All Public Companies Are Alike
Indexing and beta, Trump Media sportsbook, OpenAI’s conversion and private equity rudeness.
The thing investors want is uncorrelated returns. What you worry about, as a big institutional investor, is all of your stocks going down at the same time. If you could buy some stuff — private equity or catastrophe bonds or gold — that doesn’t go down when all the stocks go down, that would be good for you, and you would pay a premium for it. This is true within stocks, too: Some stocks don’t go down when all the other stocks do, and those stocks are in theory more valuable. Investors should pay more for those uncorrelated stocks than they’d pay for more typical stocks that are correlated to the broad market. Those uncorrelated companies should have a lower cost of capital: They should be able to sell more stock and raise more money to do more projects, because their projects are in an important theoretical way more desirable. The market wants to fund projects that won’t lose value when everything else loses value.

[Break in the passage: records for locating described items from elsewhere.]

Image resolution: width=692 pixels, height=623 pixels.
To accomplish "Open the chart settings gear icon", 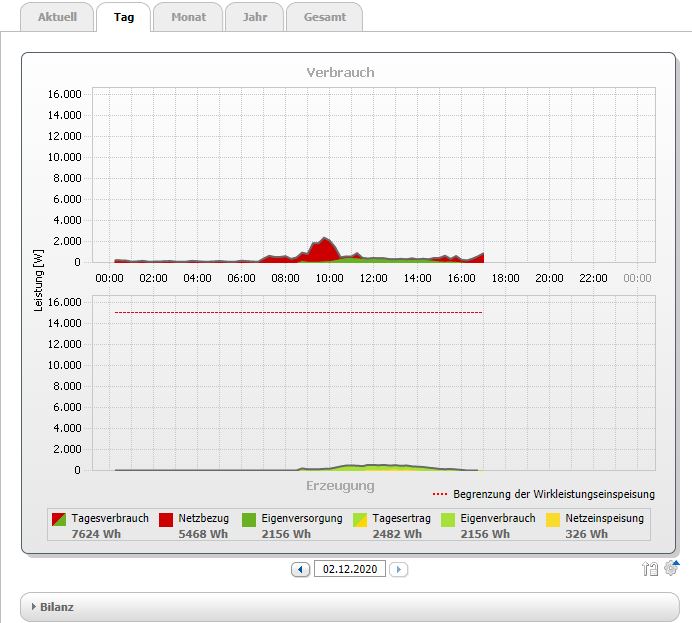I will pyautogui.click(x=671, y=568).
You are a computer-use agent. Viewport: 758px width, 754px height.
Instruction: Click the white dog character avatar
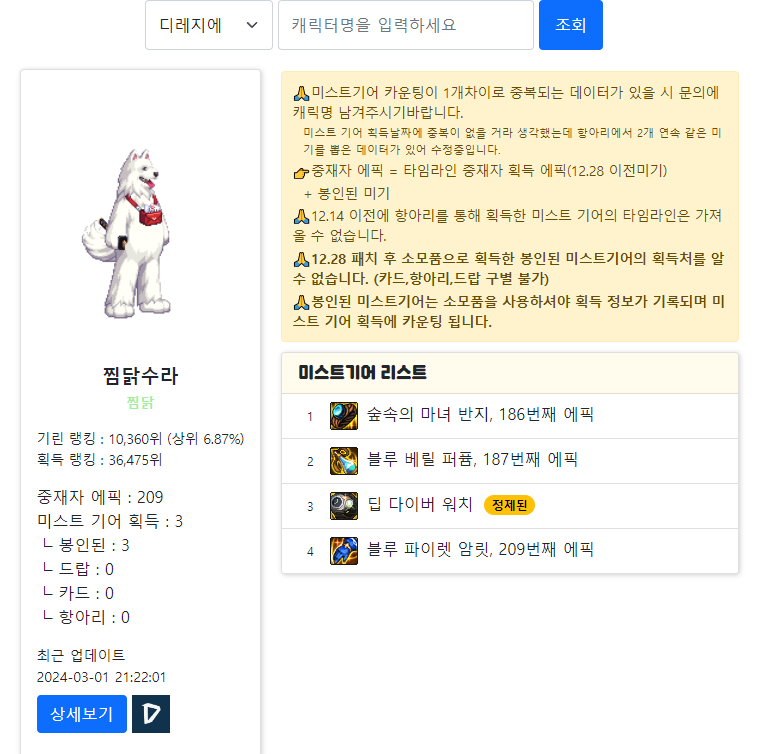(128, 233)
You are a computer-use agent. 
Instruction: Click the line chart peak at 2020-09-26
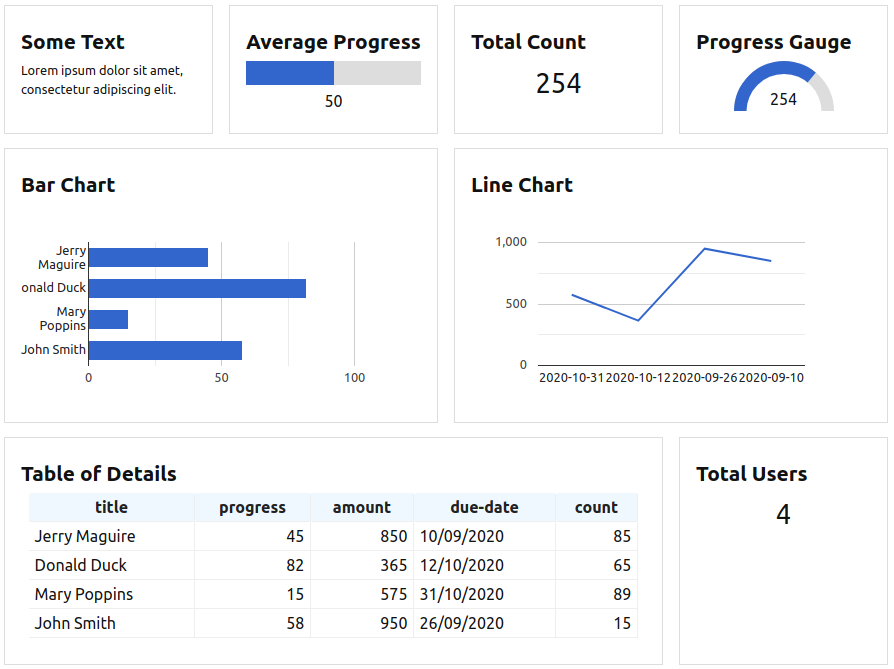(x=705, y=249)
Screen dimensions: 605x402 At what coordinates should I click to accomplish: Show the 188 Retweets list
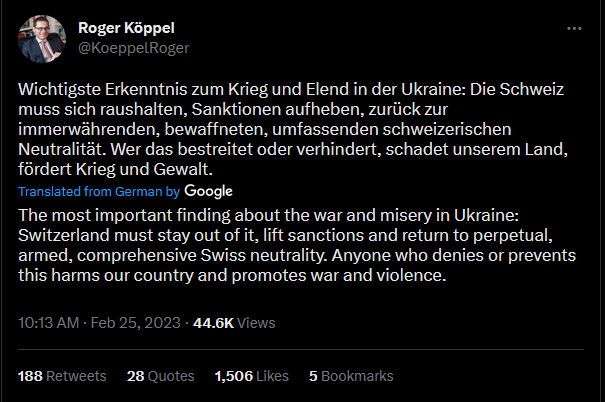(x=62, y=376)
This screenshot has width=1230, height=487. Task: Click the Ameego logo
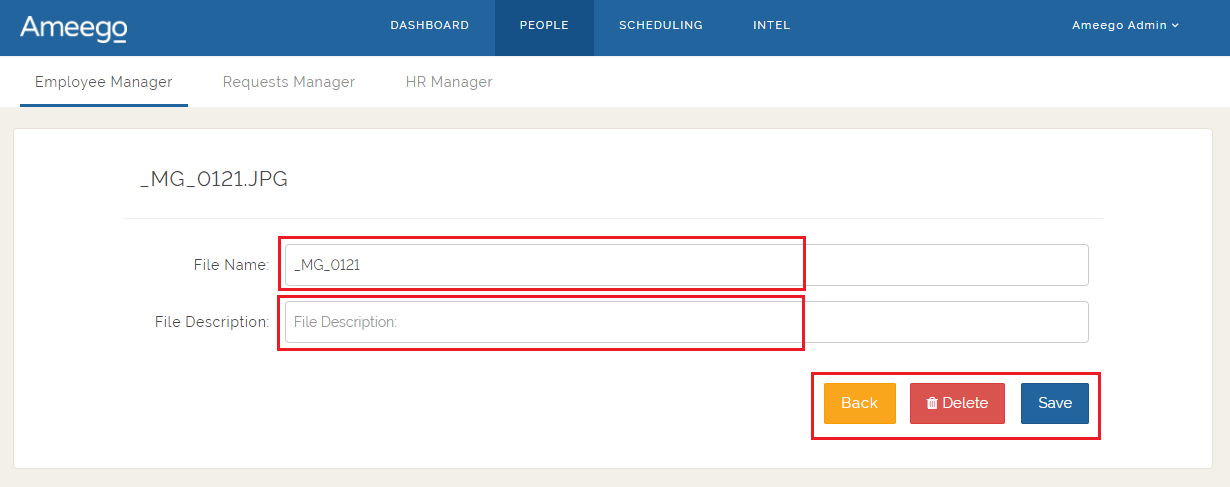[x=73, y=28]
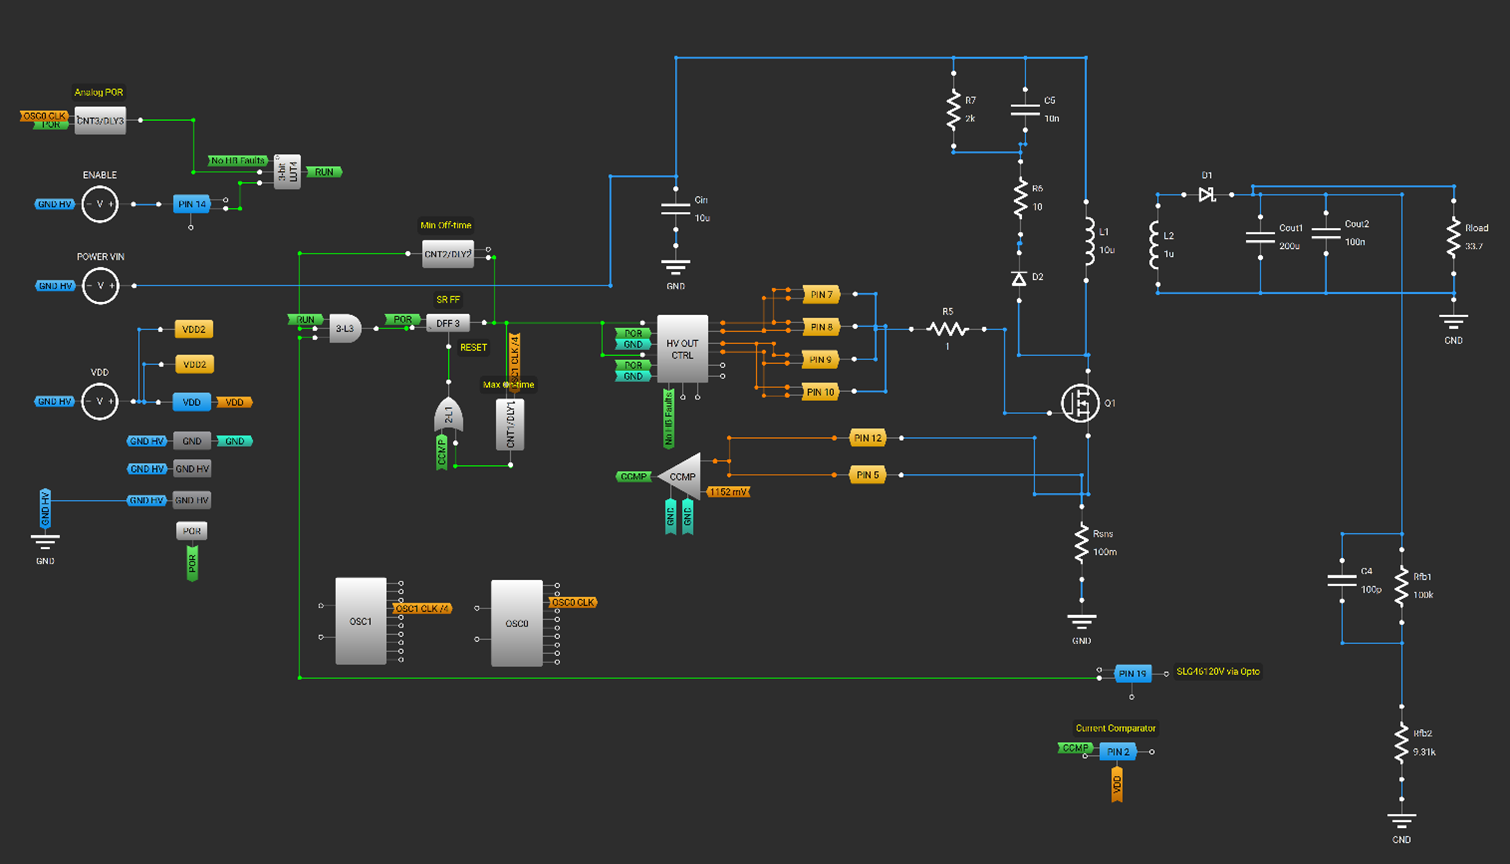The image size is (1510, 864).
Task: Click the 3-L3 AND gate
Action: click(345, 328)
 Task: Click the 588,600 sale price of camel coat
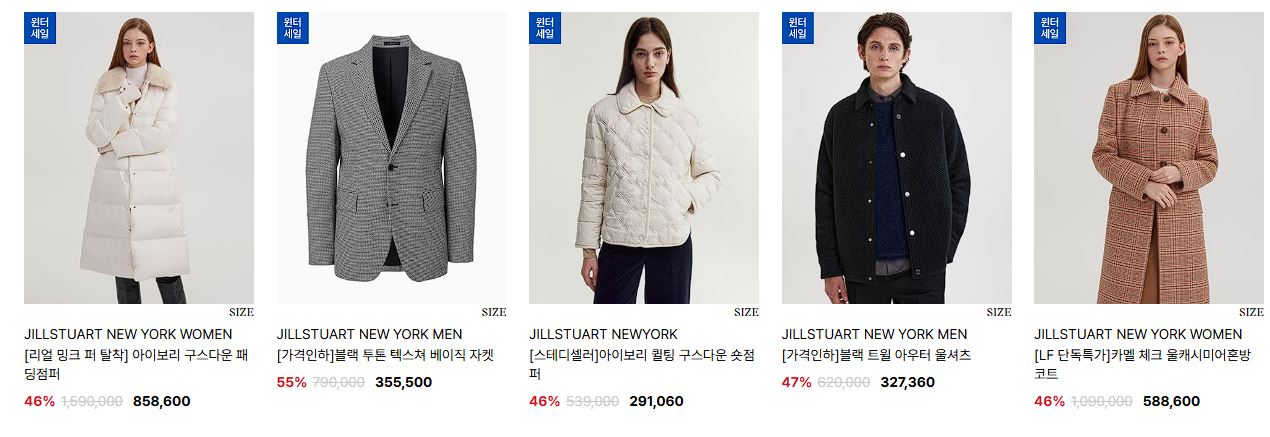coord(1171,401)
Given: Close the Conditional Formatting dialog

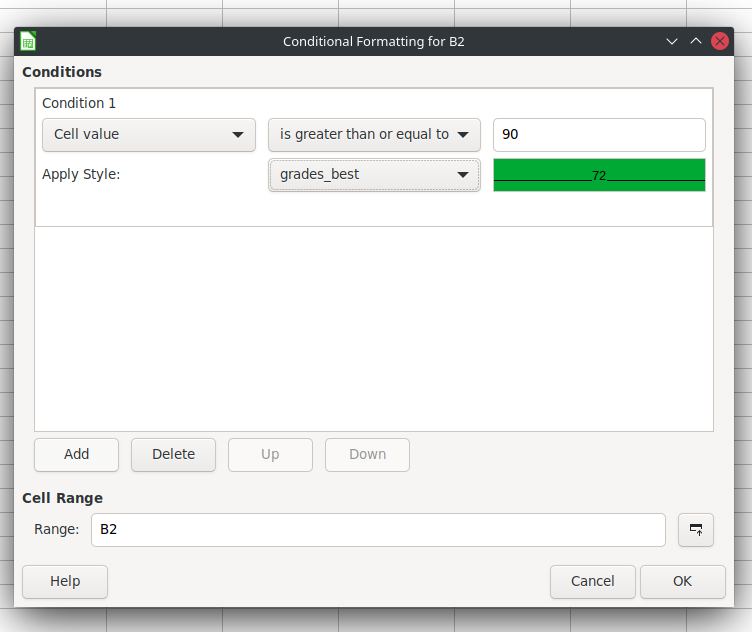Looking at the screenshot, I should click(x=719, y=41).
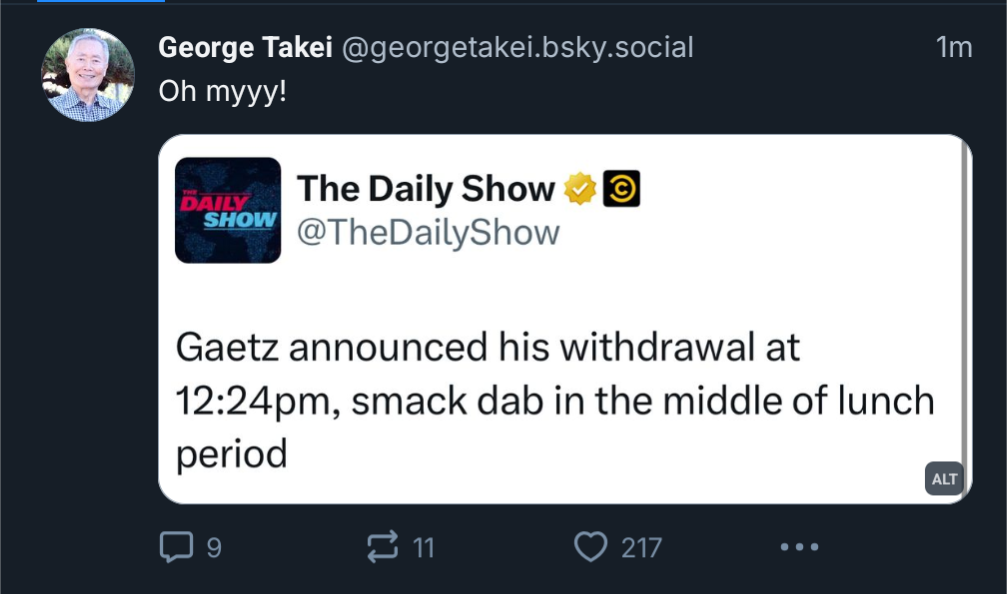Click The Daily Show logo in image

point(228,210)
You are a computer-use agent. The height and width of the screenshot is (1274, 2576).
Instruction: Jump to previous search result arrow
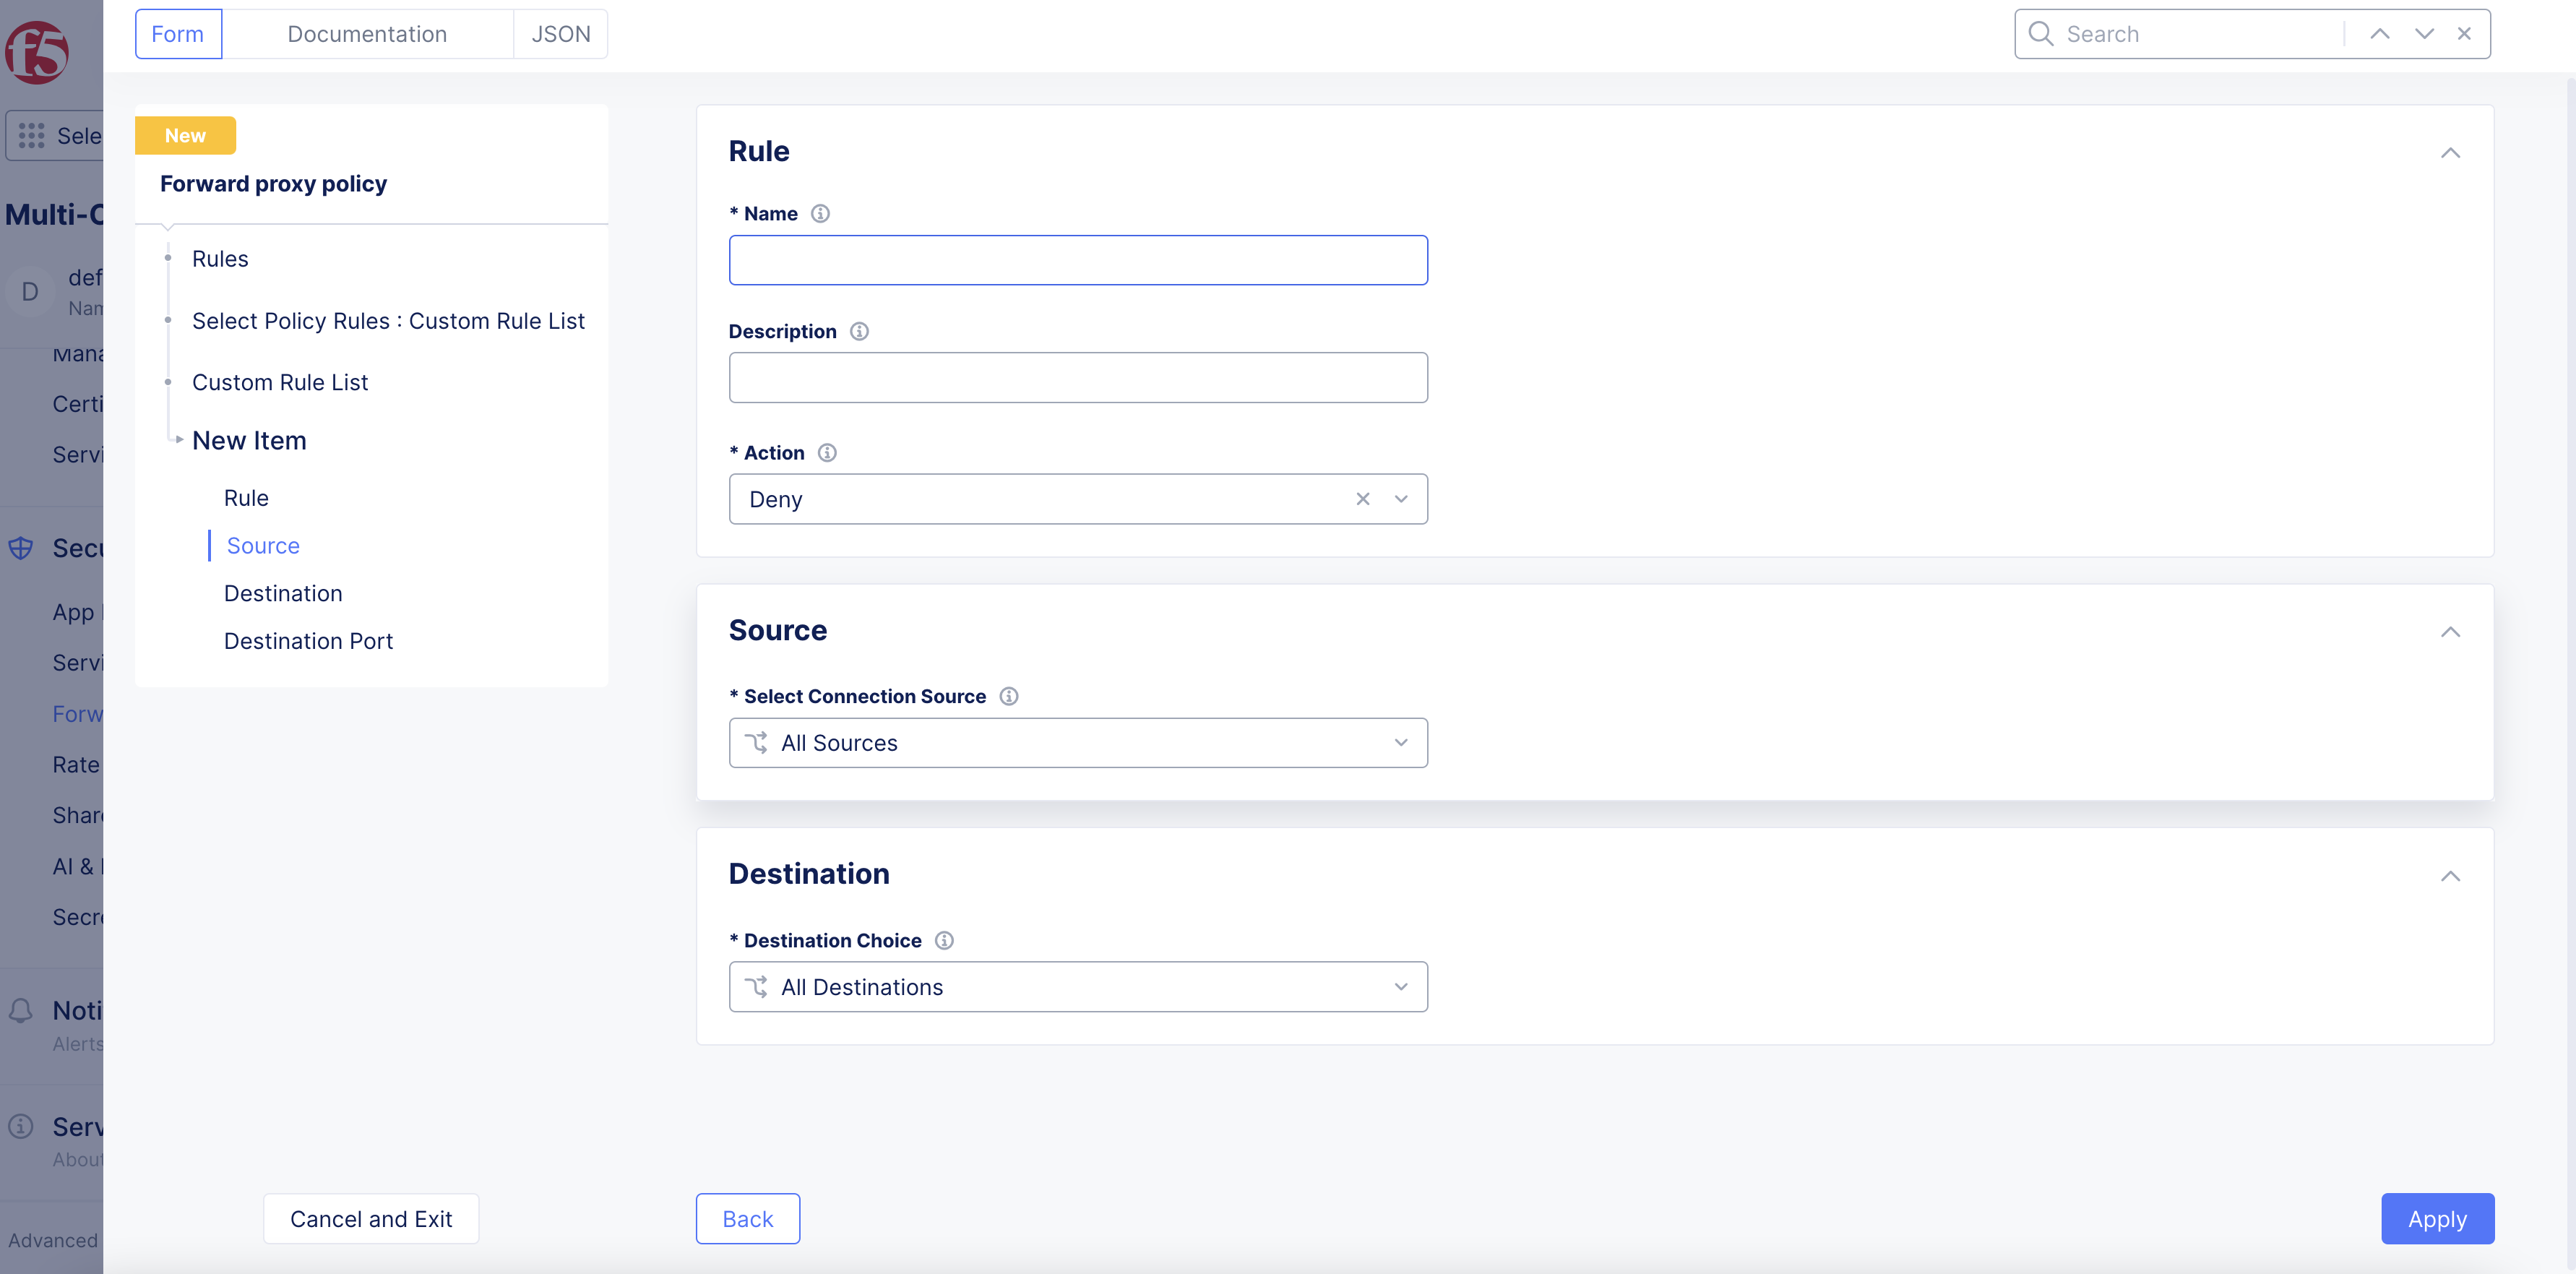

This is all a bit fragile, though. Stock prices go up and down in part for fundamental business reasons (the company sells more widgets, etc.) and in part for supply-and-demand reasons (investors like the stock so it goes up). A company’s fundamental business might be uncorrelated (or negatively correlated) to the rest of the stock market, but its stock is owned by investors, and those investors can create correlations. If the stock market goes down, the company’s stock might not go down because of its uncorrelated business, but those investors also own other stocks that went down, so they might decide to dump the stock to raise cash, which will make the stock go down. And so the company’s stock will become more correlated with the stock market, not because of its business but because of who owns it.